» **Records for this task**:
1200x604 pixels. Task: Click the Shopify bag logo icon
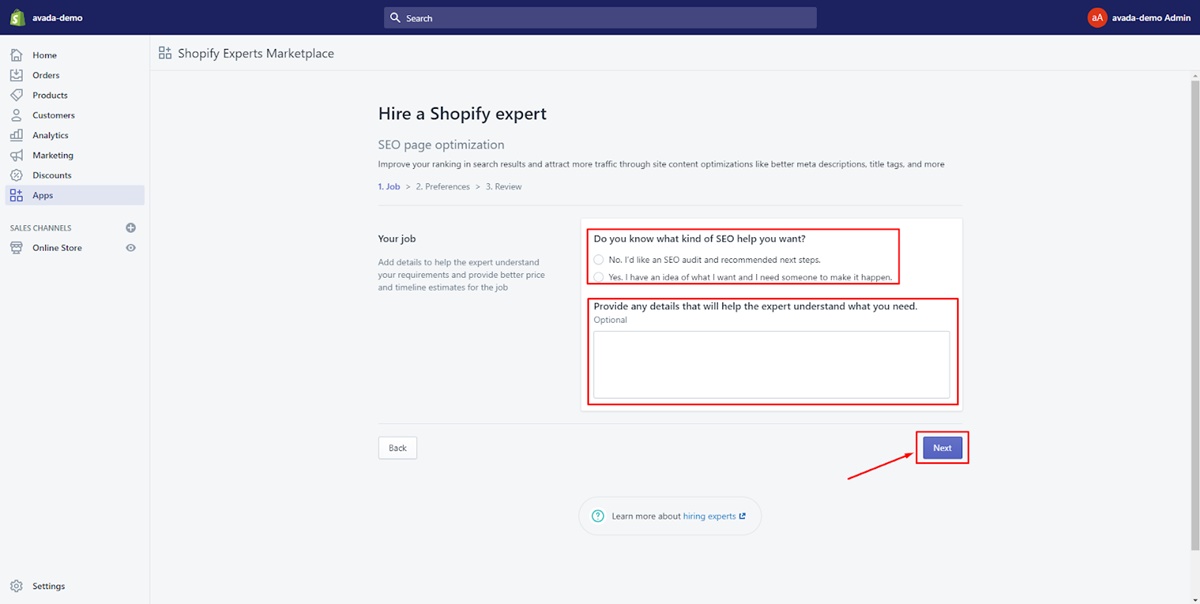(17, 17)
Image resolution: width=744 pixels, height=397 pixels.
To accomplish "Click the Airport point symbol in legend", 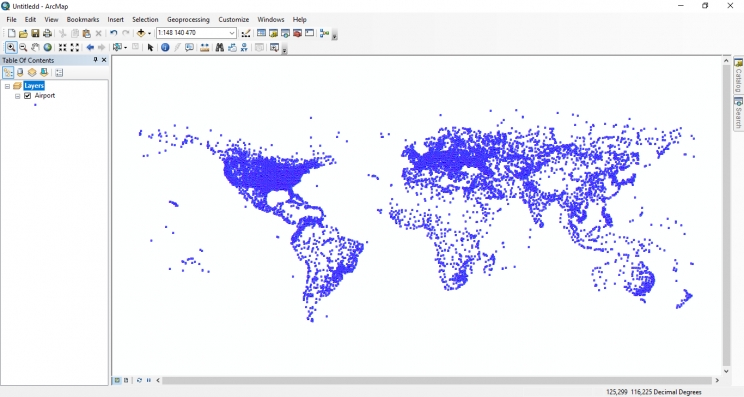I will point(35,105).
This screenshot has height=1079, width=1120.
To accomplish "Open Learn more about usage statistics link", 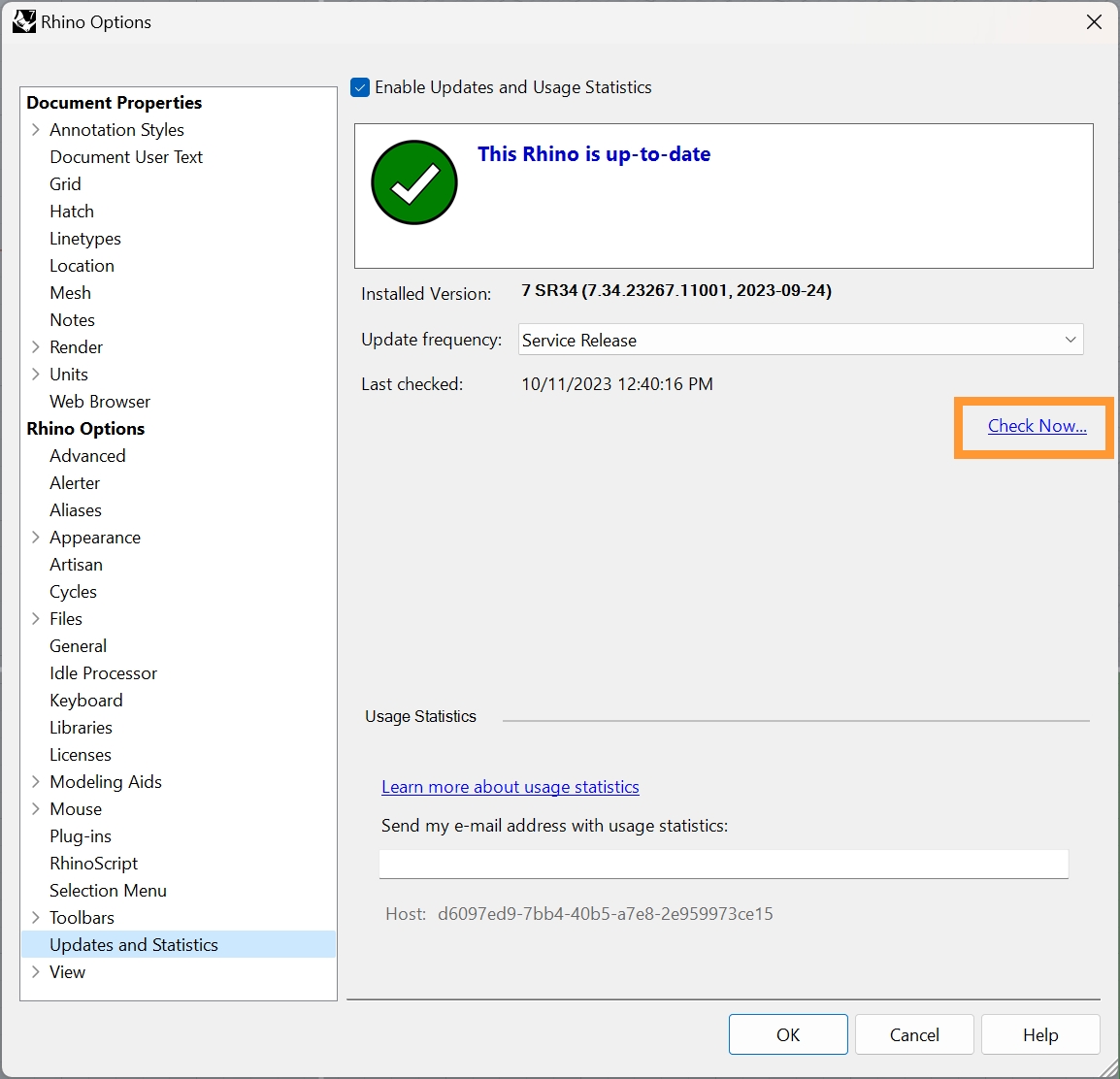I will pos(510,787).
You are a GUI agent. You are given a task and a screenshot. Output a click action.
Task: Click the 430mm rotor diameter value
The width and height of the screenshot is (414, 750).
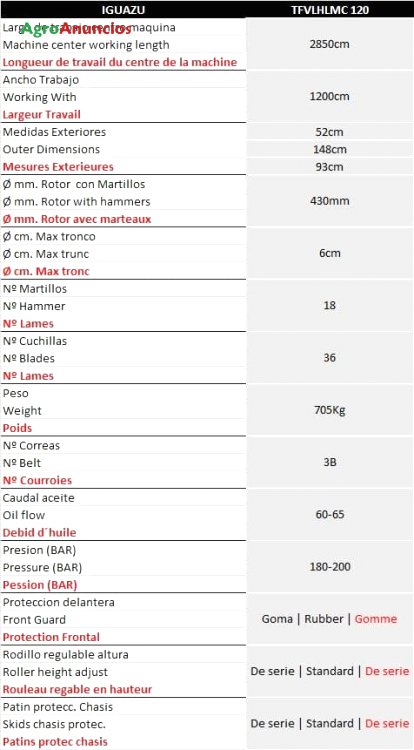pyautogui.click(x=330, y=201)
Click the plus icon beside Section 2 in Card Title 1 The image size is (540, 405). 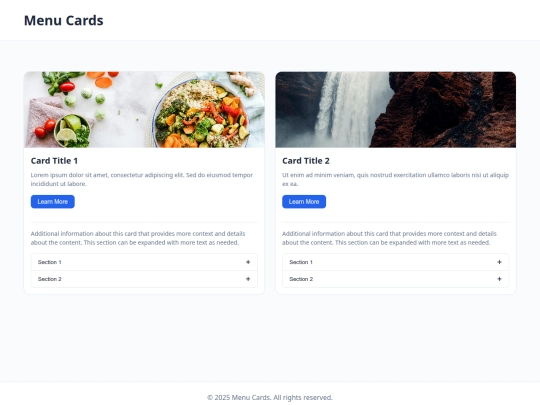click(x=248, y=279)
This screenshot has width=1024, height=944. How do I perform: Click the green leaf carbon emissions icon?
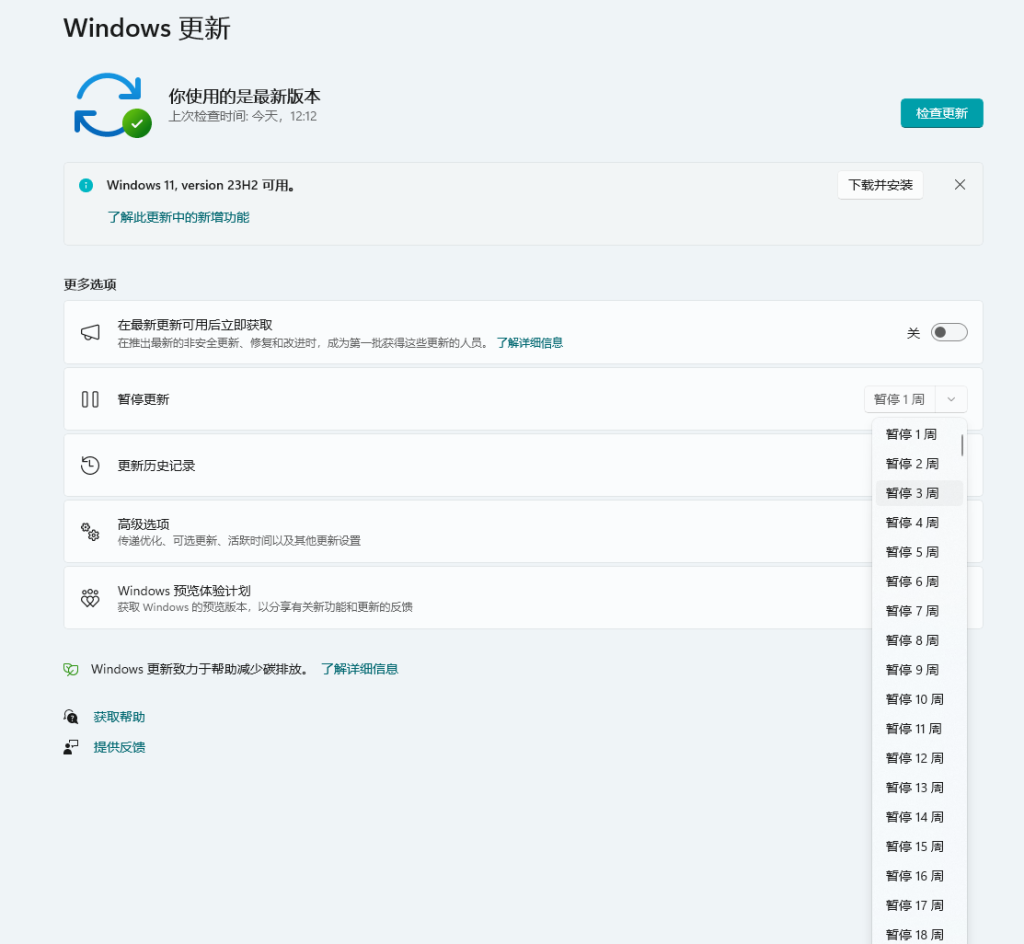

» **Stated goal**: Please list every line in the entries above that contains the word "pixels", copying each such line in full.

» **Worked answer**:
1200x604 pixels. Task: Click the Shopify bag logo icon
Image resolution: width=744 pixels, height=397 pixels.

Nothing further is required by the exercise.